Where the data below has the string "computer", return the whole line.

····················

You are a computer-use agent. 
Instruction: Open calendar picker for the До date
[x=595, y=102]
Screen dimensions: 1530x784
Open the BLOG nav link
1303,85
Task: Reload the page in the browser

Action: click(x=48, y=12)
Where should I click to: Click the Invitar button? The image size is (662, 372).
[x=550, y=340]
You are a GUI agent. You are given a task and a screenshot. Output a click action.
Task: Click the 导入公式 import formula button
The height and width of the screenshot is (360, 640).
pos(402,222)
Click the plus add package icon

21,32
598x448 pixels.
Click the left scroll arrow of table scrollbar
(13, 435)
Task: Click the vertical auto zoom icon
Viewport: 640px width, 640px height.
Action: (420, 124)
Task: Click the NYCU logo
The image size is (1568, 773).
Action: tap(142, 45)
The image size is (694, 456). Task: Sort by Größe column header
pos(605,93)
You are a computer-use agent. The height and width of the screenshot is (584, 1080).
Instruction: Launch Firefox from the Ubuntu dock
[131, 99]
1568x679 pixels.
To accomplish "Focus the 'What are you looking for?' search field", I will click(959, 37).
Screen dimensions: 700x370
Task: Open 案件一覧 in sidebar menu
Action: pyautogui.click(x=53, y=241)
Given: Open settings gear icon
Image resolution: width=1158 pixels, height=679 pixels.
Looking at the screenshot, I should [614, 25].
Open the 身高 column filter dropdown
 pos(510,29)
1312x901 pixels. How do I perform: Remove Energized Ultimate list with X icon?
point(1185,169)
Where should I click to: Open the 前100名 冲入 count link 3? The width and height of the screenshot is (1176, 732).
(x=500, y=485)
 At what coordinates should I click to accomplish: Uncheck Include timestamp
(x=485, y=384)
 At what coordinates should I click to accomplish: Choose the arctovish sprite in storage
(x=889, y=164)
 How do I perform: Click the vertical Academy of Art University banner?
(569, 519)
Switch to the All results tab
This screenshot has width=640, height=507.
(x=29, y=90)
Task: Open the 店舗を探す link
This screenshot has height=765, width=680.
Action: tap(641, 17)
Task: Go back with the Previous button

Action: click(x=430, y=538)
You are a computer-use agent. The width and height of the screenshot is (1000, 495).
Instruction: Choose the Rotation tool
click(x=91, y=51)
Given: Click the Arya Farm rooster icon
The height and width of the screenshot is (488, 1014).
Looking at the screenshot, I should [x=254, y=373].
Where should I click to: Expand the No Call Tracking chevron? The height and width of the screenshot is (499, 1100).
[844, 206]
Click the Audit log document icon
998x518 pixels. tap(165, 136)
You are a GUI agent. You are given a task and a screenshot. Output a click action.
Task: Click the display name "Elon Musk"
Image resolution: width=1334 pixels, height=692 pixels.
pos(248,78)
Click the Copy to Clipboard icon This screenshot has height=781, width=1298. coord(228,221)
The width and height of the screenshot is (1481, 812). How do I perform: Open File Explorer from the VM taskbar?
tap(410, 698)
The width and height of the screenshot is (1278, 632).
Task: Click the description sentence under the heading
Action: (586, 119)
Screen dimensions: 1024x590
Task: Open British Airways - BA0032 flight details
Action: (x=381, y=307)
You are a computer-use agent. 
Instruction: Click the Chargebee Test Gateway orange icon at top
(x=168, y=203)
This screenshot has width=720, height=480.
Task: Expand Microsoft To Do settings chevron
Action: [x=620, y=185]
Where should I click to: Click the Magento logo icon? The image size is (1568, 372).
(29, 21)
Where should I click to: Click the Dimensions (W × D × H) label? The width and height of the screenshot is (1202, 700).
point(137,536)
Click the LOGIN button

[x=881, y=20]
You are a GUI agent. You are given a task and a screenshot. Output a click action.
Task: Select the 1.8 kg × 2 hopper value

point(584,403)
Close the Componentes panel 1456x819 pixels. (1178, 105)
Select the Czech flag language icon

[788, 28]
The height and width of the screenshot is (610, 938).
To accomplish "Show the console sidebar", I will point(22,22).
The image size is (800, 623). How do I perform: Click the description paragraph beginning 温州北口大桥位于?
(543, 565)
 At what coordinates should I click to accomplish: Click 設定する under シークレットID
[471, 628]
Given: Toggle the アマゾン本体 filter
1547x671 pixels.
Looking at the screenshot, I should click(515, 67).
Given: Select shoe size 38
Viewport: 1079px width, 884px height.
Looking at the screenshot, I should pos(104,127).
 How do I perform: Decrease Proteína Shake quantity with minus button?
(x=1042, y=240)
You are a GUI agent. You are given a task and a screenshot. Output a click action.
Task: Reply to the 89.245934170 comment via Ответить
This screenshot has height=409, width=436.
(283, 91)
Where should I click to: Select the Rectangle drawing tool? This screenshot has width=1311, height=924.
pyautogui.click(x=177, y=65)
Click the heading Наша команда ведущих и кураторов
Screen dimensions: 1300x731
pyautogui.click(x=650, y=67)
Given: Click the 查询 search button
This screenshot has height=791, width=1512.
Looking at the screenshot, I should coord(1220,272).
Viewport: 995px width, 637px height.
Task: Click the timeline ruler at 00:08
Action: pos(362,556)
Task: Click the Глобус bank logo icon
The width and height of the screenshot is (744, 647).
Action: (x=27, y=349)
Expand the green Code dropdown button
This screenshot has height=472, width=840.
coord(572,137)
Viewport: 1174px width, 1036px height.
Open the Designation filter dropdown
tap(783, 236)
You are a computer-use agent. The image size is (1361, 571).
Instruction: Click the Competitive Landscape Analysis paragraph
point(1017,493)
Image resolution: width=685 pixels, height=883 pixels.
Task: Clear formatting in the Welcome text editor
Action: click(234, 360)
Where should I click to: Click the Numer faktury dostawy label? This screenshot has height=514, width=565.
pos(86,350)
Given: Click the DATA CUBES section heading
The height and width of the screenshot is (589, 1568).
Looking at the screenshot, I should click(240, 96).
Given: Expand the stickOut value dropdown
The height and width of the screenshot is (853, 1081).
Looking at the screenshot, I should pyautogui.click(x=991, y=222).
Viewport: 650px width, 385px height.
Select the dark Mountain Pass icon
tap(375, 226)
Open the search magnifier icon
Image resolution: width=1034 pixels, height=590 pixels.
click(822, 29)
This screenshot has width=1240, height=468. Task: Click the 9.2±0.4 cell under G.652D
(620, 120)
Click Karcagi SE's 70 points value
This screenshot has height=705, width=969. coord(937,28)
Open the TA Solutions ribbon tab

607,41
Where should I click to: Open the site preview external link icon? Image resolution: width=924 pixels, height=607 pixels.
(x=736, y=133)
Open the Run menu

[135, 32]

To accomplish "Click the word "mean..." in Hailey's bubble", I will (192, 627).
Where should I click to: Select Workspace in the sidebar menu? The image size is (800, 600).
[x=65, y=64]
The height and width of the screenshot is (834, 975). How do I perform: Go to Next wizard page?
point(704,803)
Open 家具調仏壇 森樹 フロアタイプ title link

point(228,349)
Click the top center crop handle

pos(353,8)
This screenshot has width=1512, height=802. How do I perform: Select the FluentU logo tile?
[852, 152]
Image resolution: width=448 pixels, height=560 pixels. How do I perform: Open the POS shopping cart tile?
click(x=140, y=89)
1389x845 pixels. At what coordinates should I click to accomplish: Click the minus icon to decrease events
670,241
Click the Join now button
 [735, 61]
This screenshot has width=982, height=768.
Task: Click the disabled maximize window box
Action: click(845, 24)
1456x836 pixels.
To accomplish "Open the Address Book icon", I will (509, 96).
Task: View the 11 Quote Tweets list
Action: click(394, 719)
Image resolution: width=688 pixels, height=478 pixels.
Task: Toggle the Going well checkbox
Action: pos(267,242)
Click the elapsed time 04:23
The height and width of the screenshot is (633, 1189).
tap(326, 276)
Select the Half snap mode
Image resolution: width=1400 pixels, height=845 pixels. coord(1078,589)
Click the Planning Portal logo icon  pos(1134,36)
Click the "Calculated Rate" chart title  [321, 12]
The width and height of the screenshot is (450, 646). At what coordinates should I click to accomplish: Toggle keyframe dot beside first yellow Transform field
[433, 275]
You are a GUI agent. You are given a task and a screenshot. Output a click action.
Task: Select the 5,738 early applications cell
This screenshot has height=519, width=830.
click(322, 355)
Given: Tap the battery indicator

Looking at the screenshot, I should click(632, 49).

····················

▸ **Finished exercise**:
You are a computer-use agent. 
You are a computer-use agent. The height and width of the screenshot is (584, 1080).
You are a computer-use agent. The width and height of the screenshot is (1000, 495).
You are a computer-use agent. 
You are a computer-use agent. The image size is (1361, 571).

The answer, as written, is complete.